Vietnam is among the countries most vulnerable to climate change, with a 3,200-kilometer coastline and much of its population of 100 million in low-lying cities and river deltas.
“The country faces many climate-related hazards, including rising sea levels, extreme rainfall, and storm surges,” wrote Vo Quang Tuong, lecturer at Ho Chi Minh City Open University who specializes in hydrology, by email.
Da Nang’s efforts showcase Vietnam’s struggle to increase its resilience to climate change as urban flooding increases.
“Da Nang in Vietnam is probably the best-managed city for water management.

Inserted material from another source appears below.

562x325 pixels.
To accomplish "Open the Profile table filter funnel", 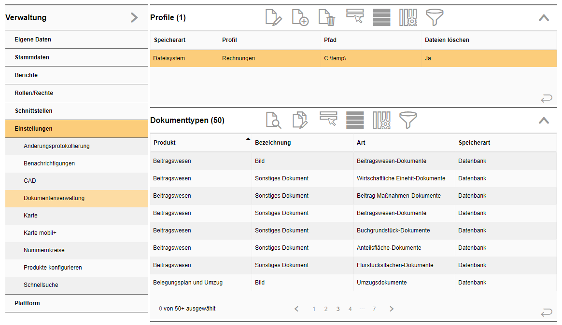I will pos(435,18).
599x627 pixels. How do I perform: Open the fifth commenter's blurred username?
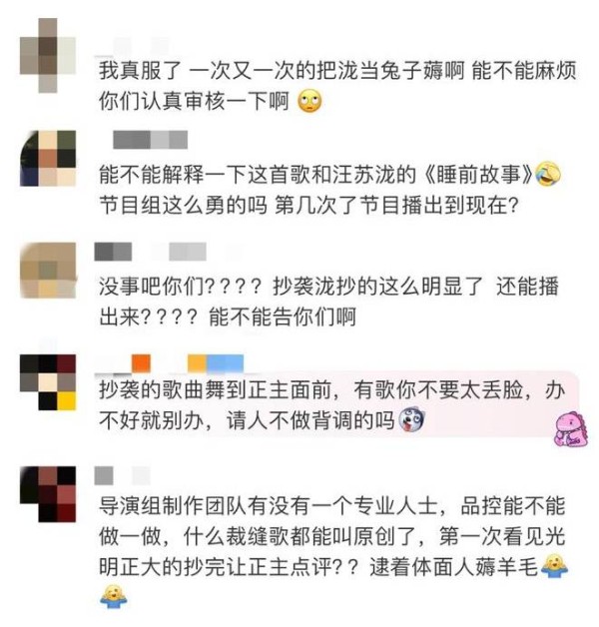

And it’s extremely flooded,” said Brian Eyler, director of the Southeast Asia Program at the Washington-based Stimson Center and co-lead of the Mekong Dam Monitor.
“The flooding is off the charts there,” he said.

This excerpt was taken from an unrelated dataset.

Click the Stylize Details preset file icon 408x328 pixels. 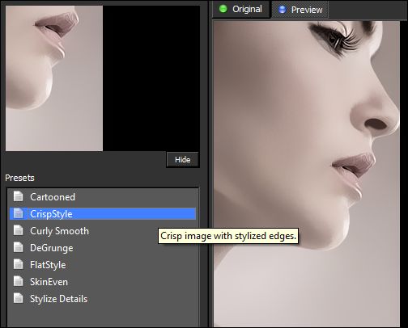click(x=19, y=298)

While extreme weather is the key driver of increased floods on the central coast, a cluster of dams built across the mountain range in Vietnam’s Central Highlands is also a factor, Eyler said.
When major storms come into the region, reservoirs in the Central Highlands can become dangerously full. Dam operators’ top priority is to protect their assets by releasing water, but this can worsen conditions in downstream Danang and surrounding locales.

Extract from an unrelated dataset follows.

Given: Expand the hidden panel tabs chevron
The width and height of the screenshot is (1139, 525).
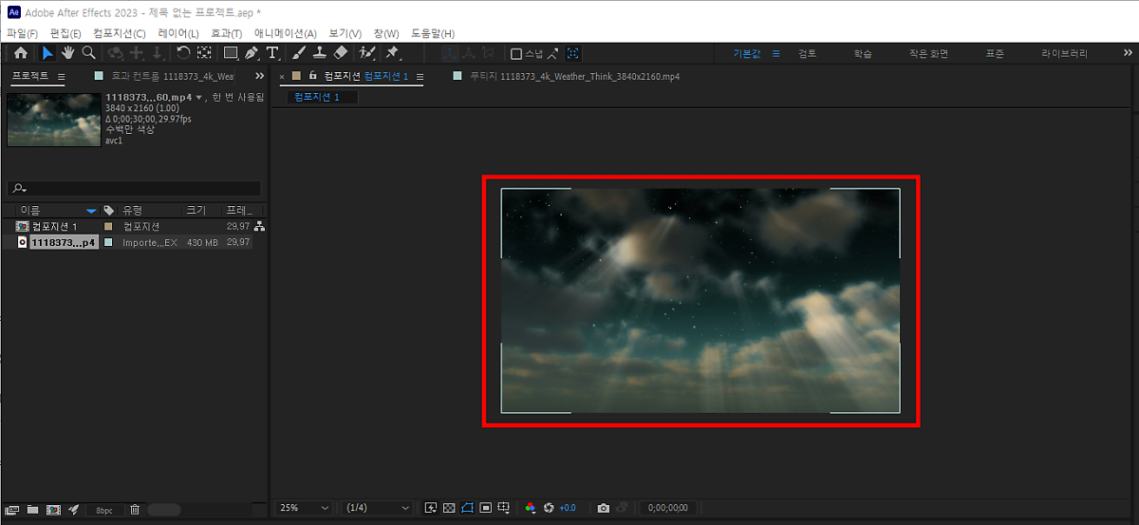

“Downstream is probably already flooded or soon to be flooding, and the sudden release of water can exacerbate that,” Eyler said.
Upstream dams in China and Laos also worsen flooding and contribute to droughts in the northern Red River Delta and the Mekong Delta in the South, according to Eyler, who described dams as “causing a kind of a panoply of problems.”
While Vietnam’s central coast is often hardest hit by storms, urban flooding is frequent in densely populated cities.
“Rapid urbanization in Vietnam has led to the expansion of cities without adequate consideration of flood risk, often resulting in densely populated areas located in flood-prone areas,” Tuong in Ho Chi Minh City said.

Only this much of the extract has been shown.